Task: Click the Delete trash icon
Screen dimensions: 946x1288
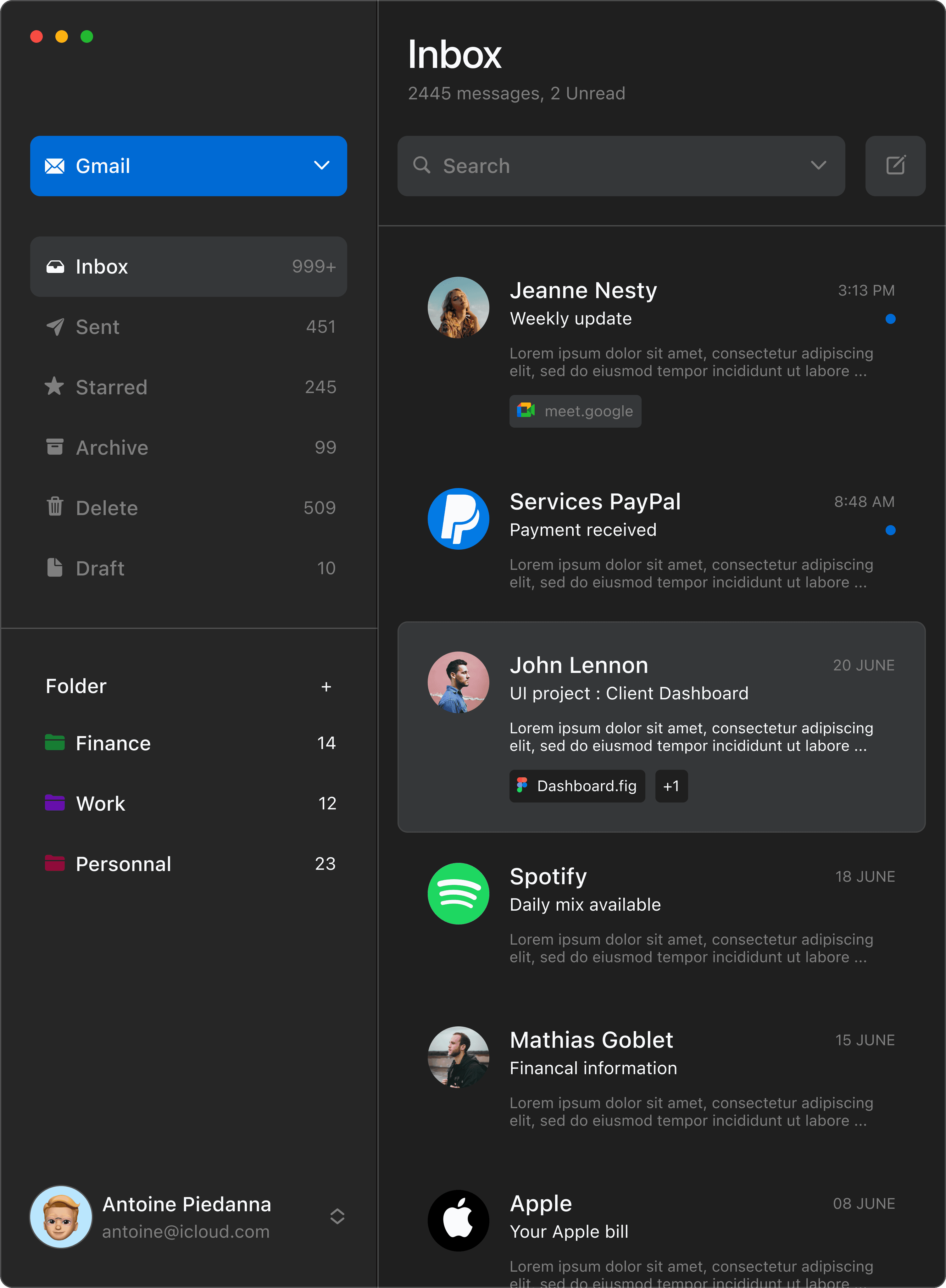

--

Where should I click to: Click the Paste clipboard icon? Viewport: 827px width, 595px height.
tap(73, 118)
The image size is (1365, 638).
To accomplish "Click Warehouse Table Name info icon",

==

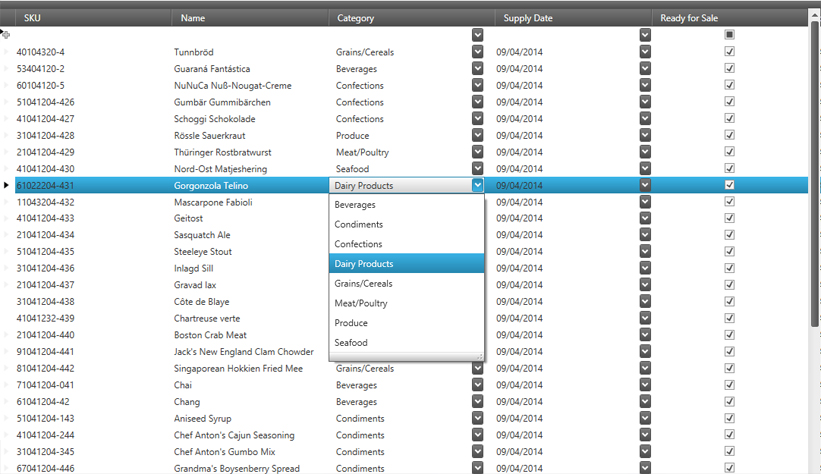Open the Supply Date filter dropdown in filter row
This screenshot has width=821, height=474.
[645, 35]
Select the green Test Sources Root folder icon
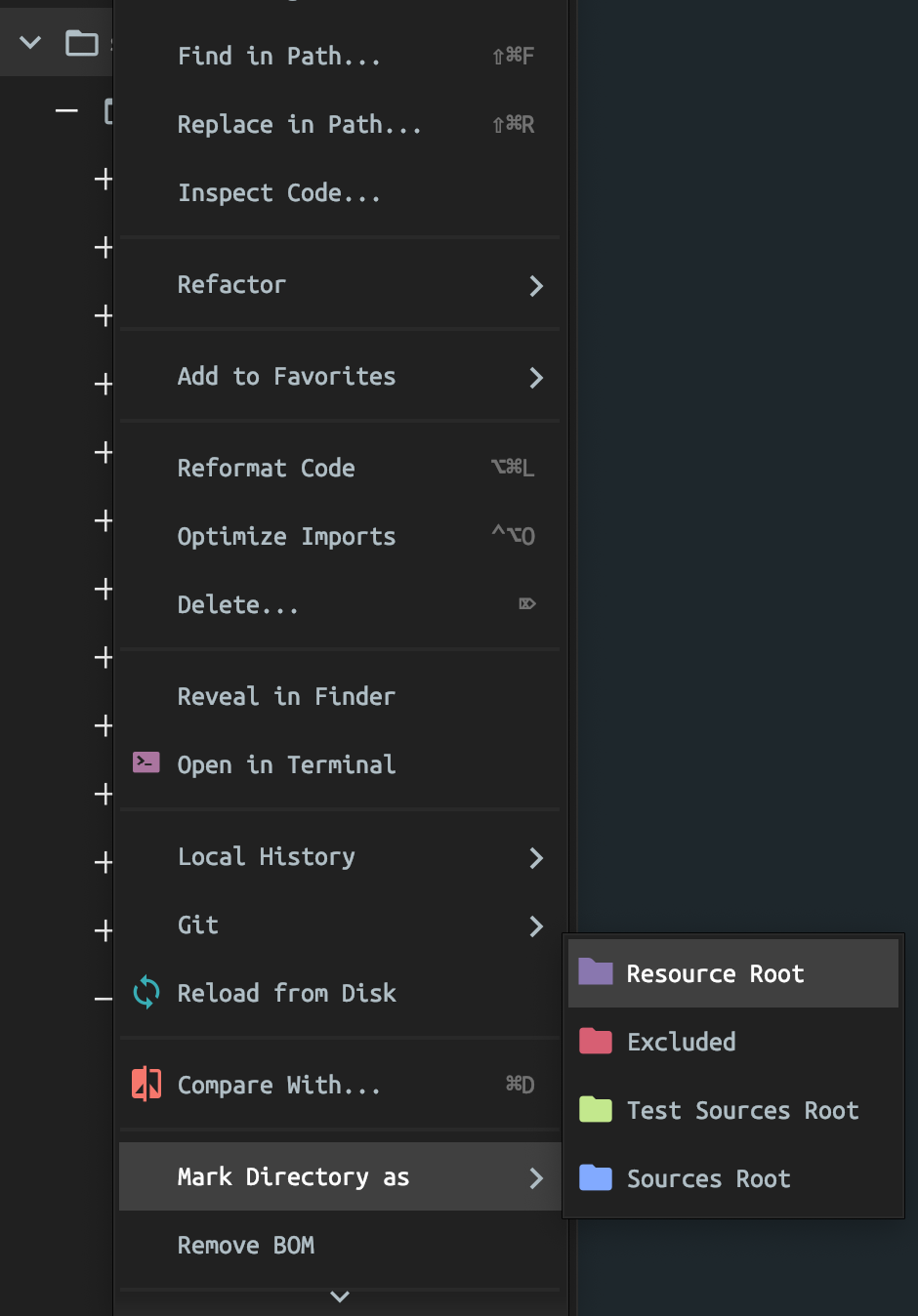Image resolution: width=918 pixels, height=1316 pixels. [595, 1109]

PROBLEM: Duplicate the records beginning at the line that contains "Task: Click the Delete trash icon" and stopping after the line that contains "Screen dimensions: 946x1288".

SOLUTION TO THE PROBLEM:
Task: Click the Delete trash icon
Screen dimensions: 946x1288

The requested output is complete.